How humans won the race – evolutionary evidence at World Science Festival

The Misliya Fossil found in Israel which has reshaped the timeline for modern human migration

If the human race had run differently, modern man might have descended from Neanderthals, or some other species of ancient hominin.

Instead, Homo sapiens won world domination, and researchers from Griffith University’s Australian Research Centre for Human Evolution (ARCHE) are at the forefront of re-tracing that ancient ‘race’ to ultimate victory.

Griffith University’s signature event at World Science Festival, The Longest Walk — winning the human race (23 March), will take the audience way back in time, presenting evolutionary evidence for how and when our species evolved out of Africa and spread into the rest of the world, including our region.

From recent fossil finds, to the revision of fossil records made possible by the most modern, non-destructive dating techniques and DNA sequencing, human history is being rewritten, with the Asia-Pacific region coming more sharply into focus as part of the prehistoric story.

According to ARCHE Director, Professor Rainer Grün, who’ll be joined for the panel discussion by archaeologist, Associate Professor Adam Brumm, modern humans only had to stumble out of Africa into the Levant region, centred around what is now Israel, Lebanon, Jordan and Western Syria.

“Previous finds out of Africa, in the Levantine corridor and China, dated the first modern humans to around 100,000 years but now we can show through our dating analysis that Homo sapiens left Africa as far back as around 180,000-190,000 years ago,” Professor Grün said.

“This indicates a longer period of overlap of co-existence in the Levant, of Homo sapiens with the Neanderthals who expanded south from their European base, and there’s no doubt they would have interbred. “

DrMathieuDuval and ProfessorGrün were able to conduct a range of dating methods on the fossil, of a piece of maxilla, found in Misliya Cave in Israel as part of the team that revised back the earliest date of modern humans out of Africa.

Professor Grün was also among an international research team that dated fossils discovered at the archaeological site of Jebel Irhoud, Morocco, with their ground-breaking finds reported on the front cover of Naturelast year.

Professor Rainer Grun and his ARCHE Team dated the fossil to around 180,000 years old

What makes their dating techniques, using uranium-series and Electron Spin Resonance methods so valuable, is that they are able to minimise damage to the precious fossils.

“We laser select a sample only a quarter of a millimetre across and 1mm deep, so we can directly date these fossils with negligible harm,” he said.

Associate Professor Adam Brumm has been active in Southeast Asia, in particular the Indonesian islands of Sulawesi and Flores, unearthing a trove of finds related to humanity’s ancient heritage and the evolutionary history of ‘Ice Age’ people.

“There may have been a period of overlap in Southeast Asia between Homo sapiens and earlier, now extinct human species, such as the ‘Hobbit’ of Flores — we don’t have direct evidence, but the possibility is exciting, as is the wider archaeological evidence from more recent time periods that modern humans in this region were more culturally advanced than previous studies have suggested,” Associate Professor Brumm said.

Associate Professor Adam Brumm is active in Indonesian archaeology

Moderated by well-known science communicator, palaeontologist and former ABC Catalyst presenter Paul Willis, the panel discussion may not definitively decide who ‘won’ the race out of Africa, but it will spotlight the global significance of studying ancient peoples in our region.

“In first year archaeology during my undergraduate days, all that we knew about our own origins had been dug up out of the earth, “said Associate Professor Paul Willis.

“Now, just three decades later, we can learn more about our origins by turning inside and looking at our own DNA. There, fossilised in our personal ribbon of life, there are ancestral species that we never knew existed.

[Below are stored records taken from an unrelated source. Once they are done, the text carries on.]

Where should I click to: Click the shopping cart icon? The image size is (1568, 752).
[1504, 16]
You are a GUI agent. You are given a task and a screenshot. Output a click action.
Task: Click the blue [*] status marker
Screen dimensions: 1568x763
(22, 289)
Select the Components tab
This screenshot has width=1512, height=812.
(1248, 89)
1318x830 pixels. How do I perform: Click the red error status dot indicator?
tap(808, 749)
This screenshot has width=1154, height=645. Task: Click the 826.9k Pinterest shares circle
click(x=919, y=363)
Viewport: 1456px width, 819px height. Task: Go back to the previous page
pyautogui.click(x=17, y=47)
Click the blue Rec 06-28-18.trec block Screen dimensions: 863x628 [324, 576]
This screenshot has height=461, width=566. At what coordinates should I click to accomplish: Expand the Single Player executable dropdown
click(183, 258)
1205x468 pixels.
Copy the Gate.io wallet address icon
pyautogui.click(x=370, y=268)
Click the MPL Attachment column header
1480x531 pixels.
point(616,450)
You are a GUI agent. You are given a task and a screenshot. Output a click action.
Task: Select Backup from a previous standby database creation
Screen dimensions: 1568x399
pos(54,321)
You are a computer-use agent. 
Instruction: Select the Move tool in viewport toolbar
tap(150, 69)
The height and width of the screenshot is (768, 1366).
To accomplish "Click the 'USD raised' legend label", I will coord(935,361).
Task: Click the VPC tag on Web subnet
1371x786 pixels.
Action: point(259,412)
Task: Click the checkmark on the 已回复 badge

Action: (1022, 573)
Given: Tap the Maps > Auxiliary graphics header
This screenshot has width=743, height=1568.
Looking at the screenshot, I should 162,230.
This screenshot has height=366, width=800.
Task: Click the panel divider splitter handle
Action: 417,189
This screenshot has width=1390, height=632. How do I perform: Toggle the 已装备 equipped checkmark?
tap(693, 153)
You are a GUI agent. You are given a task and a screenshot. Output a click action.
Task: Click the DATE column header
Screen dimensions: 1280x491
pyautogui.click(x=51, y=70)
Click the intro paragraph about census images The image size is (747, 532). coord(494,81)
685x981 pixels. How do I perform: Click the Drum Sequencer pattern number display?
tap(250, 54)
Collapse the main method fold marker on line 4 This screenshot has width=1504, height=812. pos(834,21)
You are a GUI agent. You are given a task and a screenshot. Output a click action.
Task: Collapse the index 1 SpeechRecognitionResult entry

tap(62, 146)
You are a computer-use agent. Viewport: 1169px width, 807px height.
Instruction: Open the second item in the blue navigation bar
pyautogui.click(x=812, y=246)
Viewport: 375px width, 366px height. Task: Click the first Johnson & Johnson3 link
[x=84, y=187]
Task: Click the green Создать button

That I, and you, carry that ancestral record in every single cell of our bodies must be one of the greatest and most extraordinary realisations brought to us by science.”

ARCHE is part of Griffith University’s Environmental Futures Research Institute and boasts a diverse team of research experts, including rock art specialist and Australian Research Council (ARC) Laureate Fellow Professor Paul Taçon and four ARC Future Fellows.